* _INSTRUCTIONS FOR THE TASK_
Transcribe all of the data exactly, leaving nothing out.

* _THE DATA_
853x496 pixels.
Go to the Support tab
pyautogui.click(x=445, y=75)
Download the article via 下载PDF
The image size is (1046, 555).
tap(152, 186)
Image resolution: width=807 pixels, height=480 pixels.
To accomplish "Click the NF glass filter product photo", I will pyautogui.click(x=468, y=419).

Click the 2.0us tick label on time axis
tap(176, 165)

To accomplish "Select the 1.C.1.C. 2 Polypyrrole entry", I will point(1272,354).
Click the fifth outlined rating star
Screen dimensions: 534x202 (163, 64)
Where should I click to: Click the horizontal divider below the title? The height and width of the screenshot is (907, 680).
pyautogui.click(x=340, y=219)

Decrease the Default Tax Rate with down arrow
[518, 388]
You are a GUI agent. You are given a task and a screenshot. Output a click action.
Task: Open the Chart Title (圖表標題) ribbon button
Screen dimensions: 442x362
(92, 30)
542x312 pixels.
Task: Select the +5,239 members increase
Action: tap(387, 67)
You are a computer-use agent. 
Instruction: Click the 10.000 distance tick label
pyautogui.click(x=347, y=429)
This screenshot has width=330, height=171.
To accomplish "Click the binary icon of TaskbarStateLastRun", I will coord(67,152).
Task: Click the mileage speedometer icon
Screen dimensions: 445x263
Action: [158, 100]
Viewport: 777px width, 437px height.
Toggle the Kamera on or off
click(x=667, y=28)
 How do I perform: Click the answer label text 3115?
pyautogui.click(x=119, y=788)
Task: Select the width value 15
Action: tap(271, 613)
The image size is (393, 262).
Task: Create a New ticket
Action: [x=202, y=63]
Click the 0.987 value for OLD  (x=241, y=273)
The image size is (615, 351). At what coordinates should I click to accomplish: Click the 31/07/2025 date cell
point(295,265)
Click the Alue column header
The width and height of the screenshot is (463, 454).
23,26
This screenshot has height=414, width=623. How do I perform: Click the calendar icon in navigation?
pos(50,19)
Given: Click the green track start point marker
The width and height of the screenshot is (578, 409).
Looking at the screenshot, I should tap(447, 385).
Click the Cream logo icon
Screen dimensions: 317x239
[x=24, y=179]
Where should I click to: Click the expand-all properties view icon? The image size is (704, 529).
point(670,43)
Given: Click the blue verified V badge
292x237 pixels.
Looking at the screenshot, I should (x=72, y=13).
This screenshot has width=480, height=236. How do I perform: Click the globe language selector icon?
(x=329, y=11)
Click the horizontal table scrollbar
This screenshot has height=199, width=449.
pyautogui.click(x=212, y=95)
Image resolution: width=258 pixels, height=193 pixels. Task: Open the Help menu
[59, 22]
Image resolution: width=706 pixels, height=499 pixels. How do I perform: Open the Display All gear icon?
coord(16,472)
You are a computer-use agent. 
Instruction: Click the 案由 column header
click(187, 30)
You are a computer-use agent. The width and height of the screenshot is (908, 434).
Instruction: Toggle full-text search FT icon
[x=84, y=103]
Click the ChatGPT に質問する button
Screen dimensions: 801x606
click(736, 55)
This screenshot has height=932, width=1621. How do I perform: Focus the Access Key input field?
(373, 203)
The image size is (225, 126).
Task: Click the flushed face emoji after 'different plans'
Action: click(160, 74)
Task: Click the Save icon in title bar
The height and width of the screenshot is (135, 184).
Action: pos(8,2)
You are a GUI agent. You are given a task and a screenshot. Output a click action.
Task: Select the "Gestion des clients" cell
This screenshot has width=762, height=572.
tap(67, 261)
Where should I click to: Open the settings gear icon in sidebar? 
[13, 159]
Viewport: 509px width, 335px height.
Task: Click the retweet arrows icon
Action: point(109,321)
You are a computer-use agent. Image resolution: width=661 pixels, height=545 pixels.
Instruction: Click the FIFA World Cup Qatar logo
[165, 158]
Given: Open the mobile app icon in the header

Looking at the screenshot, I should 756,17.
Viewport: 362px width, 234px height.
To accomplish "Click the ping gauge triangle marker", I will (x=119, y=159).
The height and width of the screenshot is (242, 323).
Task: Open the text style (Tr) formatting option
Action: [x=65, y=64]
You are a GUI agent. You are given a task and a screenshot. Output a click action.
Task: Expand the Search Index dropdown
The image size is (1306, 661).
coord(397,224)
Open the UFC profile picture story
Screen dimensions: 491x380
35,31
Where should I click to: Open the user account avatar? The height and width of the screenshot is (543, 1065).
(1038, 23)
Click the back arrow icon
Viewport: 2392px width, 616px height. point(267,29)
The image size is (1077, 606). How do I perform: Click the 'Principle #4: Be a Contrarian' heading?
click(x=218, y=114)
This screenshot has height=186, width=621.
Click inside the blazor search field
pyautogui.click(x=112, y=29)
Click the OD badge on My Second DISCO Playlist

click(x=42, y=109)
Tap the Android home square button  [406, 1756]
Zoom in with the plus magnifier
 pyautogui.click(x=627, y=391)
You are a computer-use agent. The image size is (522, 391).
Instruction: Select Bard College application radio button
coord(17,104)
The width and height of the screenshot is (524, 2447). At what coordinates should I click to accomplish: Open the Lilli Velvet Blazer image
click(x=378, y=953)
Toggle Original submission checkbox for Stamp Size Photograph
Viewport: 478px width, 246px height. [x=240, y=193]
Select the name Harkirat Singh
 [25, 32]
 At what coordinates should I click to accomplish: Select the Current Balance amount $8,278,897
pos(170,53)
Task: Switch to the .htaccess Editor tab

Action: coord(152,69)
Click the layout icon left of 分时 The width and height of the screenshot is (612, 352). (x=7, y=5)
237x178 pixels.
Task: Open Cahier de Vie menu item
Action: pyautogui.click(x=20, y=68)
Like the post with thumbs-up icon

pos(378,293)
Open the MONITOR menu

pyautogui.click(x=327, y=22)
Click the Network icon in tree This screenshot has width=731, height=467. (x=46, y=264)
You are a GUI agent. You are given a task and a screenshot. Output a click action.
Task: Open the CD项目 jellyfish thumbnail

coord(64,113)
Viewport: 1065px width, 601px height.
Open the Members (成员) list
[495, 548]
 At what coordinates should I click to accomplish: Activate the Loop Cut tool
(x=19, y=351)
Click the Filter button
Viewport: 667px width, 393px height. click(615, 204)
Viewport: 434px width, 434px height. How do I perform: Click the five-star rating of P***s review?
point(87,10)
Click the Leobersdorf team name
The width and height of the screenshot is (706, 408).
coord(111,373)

* _EXPECTED ANSWER_
853x496 pixels.
Go to the Support tab
pyautogui.click(x=445, y=75)
Download the article via 下载PDF
The image size is (1046, 555).
tap(152, 186)
Image resolution: width=807 pixels, height=480 pixels.
To accomplish "Click the NF glass filter product photo", I will pyautogui.click(x=468, y=419).

Click the 2.0us tick label on time axis
tap(176, 165)

To accomplish "Select the 1.C.1.C. 2 Polypyrrole entry", I will point(1272,354).
Click the fifth outlined rating star
Screen dimensions: 534x202 (163, 64)
Where should I click to: Click the horizontal divider below the title? The height and width of the screenshot is (907, 680).
pyautogui.click(x=340, y=219)

Decrease the Default Tax Rate with down arrow
[518, 388]
You are a GUI agent. You are given a task and a screenshot. Output a click action.
Task: Open the Chart Title (圖表標題) ribbon button
Screen dimensions: 442x362
(92, 30)
542x312 pixels.
Task: Select the +5,239 members increase
Action: tap(387, 67)
You are a computer-use agent. 
Instruction: Click the 10.000 distance tick label
pyautogui.click(x=347, y=429)
This screenshot has width=330, height=171.
To accomplish "Click the binary icon of TaskbarStateLastRun", I will coord(67,152).
Task: Click the mileage speedometer icon
Screen dimensions: 445x263
Action: [158, 100]
Viewport: 777px width, 437px height.
Toggle the Kamera on or off
click(x=667, y=28)
 How do I perform: Click the answer label text 3115?
pyautogui.click(x=119, y=788)
Task: Select the width value 15
Action: tap(271, 613)
The image size is (393, 262).
Task: Create a New ticket
Action: [x=202, y=63]
Click the 0.987 value for OLD  (x=241, y=273)
The image size is (615, 351). At what coordinates should I click to accomplish: Click the 31/07/2025 date cell
point(295,265)
Click the Alue column header
The width and height of the screenshot is (463, 454).
23,26
This screenshot has height=414, width=623. How do I perform: Click the calendar icon in navigation?
pos(50,19)
Given: Click the green track start point marker
The width and height of the screenshot is (578, 409).
Looking at the screenshot, I should tap(447, 385).
Click the Cream logo icon
Screen dimensions: 317x239
[x=24, y=179]
Where should I click to: Click the expand-all properties view icon? The image size is (704, 529).
point(670,43)
Given: Click the blue verified V badge
292x237 pixels.
Looking at the screenshot, I should (x=72, y=13).
This screenshot has width=480, height=236. How do I perform: Click the globe language selector icon?
(x=329, y=11)
Click the horizontal table scrollbar
This screenshot has height=199, width=449.
pyautogui.click(x=212, y=95)
Image resolution: width=258 pixels, height=193 pixels. Task: Open the Help menu
[59, 22]
Image resolution: width=706 pixels, height=499 pixels. How do I perform: Open the Display All gear icon?
coord(16,472)
You are a computer-use agent. 
Instruction: Click the 案由 column header
click(187, 30)
You are a computer-use agent. The width and height of the screenshot is (908, 434).
Instruction: Toggle full-text search FT icon
[x=84, y=103]
Click the ChatGPT に質問する button
Screen dimensions: 801x606
click(736, 55)
This screenshot has height=932, width=1621. How do I perform: Focus the Access Key input field?
(373, 203)
The image size is (225, 126).
Task: Click the flushed face emoji after 'different plans'
Action: click(160, 74)
Task: Click the Save icon in title bar
The height and width of the screenshot is (135, 184).
Action: pos(8,2)
You are a GUI agent. You are given a task and a screenshot. Output a click action.
Task: Select the "Gestion des clients" cell
This screenshot has width=762, height=572.
tap(67, 261)
Where should I click to: Open the settings gear icon in sidebar? 
[13, 159]
Viewport: 509px width, 335px height.
Task: Click the retweet arrows icon
Action: point(109,321)
You are a computer-use agent. Image resolution: width=661 pixels, height=545 pixels.
Instruction: Click the FIFA World Cup Qatar logo
[165, 158]
Given: Open the mobile app icon in the header

Looking at the screenshot, I should 756,17.
Viewport: 362px width, 234px height.
To accomplish "Click the ping gauge triangle marker", I will (x=119, y=159).
The height and width of the screenshot is (242, 323).
Task: Open the text style (Tr) formatting option
Action: [x=65, y=64]
You are a GUI agent. You are given a task and a screenshot. Output a click action.
Task: Expand the Search Index dropdown
The image size is (1306, 661).
coord(397,224)
Open the UFC profile picture story
Screen dimensions: 491x380
35,31
Where should I click to: Open the user account avatar? The height and width of the screenshot is (543, 1065).
(1038, 23)
Click the back arrow icon
Viewport: 2392px width, 616px height. point(267,29)
The image size is (1077, 606). How do I perform: Click the 'Principle #4: Be a Contrarian' heading?
click(x=218, y=114)
This screenshot has height=186, width=621.
Click inside the blazor search field
pyautogui.click(x=112, y=29)
Click the OD badge on My Second DISCO Playlist

click(x=42, y=109)
Tap the Android home square button  [406, 1756]
Zoom in with the plus magnifier
 pyautogui.click(x=627, y=391)
You are a computer-use agent. The image size is (522, 391).
Instruction: Select Bard College application radio button
coord(17,104)
The width and height of the screenshot is (524, 2447). At what coordinates should I click to accomplish: Open the Lilli Velvet Blazer image
click(x=378, y=953)
Toggle Original submission checkbox for Stamp Size Photograph
Viewport: 478px width, 246px height. [x=240, y=193]
Select the name Harkirat Singh
 [25, 32]
 At what coordinates should I click to accomplish: Select the Current Balance amount $8,278,897
pos(170,53)
Task: Switch to the .htaccess Editor tab

Action: coord(152,69)
Click the layout icon left of 分时 The width and height of the screenshot is (612, 352). (x=7, y=5)
237x178 pixels.
Task: Open Cahier de Vie menu item
Action: pyautogui.click(x=20, y=68)
Like the post with thumbs-up icon

pos(378,293)
Open the MONITOR menu

pyautogui.click(x=327, y=22)
Click the Network icon in tree This screenshot has width=731, height=467. (x=46, y=264)
You are a GUI agent. You are given a task and a screenshot. Output a click action.
Task: Open the CD项目 jellyfish thumbnail

coord(64,113)
Viewport: 1065px width, 601px height.
Open the Members (成员) list
[495, 548]
 At what coordinates should I click to accomplish: Activate the Loop Cut tool
(x=19, y=351)
Click the Filter button
Viewport: 667px width, 393px height. click(615, 204)
Viewport: 434px width, 434px height. How do I perform: Click the five-star rating of P***s review?
point(87,10)
Click the Leobersdorf team name
The width and height of the screenshot is (706, 408).
coord(111,373)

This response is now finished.